My First Year On My Own In Review (2012) - clarky07
http://www.entrelife.com/2013/01/my-first-year-on-my-own-in-review-2012.html

======
harshathlete
Great post. As for consulting, I have had some really awful experiences and
some really good ones.... Here are some tips that might help you with your
2013 goal to consult more.. 1\. Unless its an established client, take at
least a 10-20% fee up-front once you and the client AGREE ( as in, they agree
in writing by email or on paper ) on the requirements. 2\. Then take 50% of
the balance upon demo when the client agrees that the app is up to their
liking followed by the remaning 50% on app launch.

Of course, you can vary the percentages to you liking but this has worked
great for me so far...

Where I went wrong was being too eager to get the business and getting started
on a project without getting any money upfront.

If they are serious about the project and generally a professional entity (
person/business ) they will pay upfront..otherwise run like hell.

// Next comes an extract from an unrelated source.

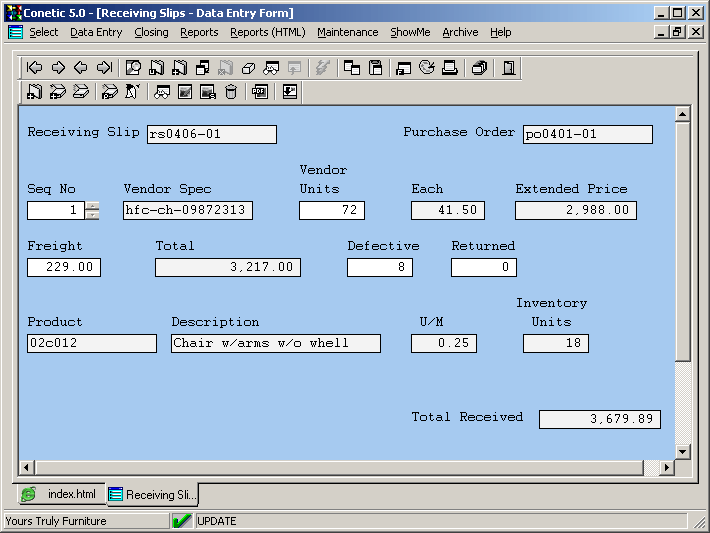Click the green checkmark in status bar
Viewport: 710px width, 533px height.
tap(182, 521)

You will obviously make a few mistakes along the way but you will get the idea
of filtering clients the more you consult.

Some clients can be more demanding than the others, but in general as long as
they are paying, you will be alright!

Good luck and thanks for the great post!

------
vishl
Hey, interesting post. Thanks for sharing. I had a few questions:

Did you do anything special for Debt Snowball that made it more successful
than your other apps, or was it just a good product?

Do you do all the design and code for your apps, or do you outsource graphic
design?

Are you worried that developing on 5 platforms will spread yourself too thin?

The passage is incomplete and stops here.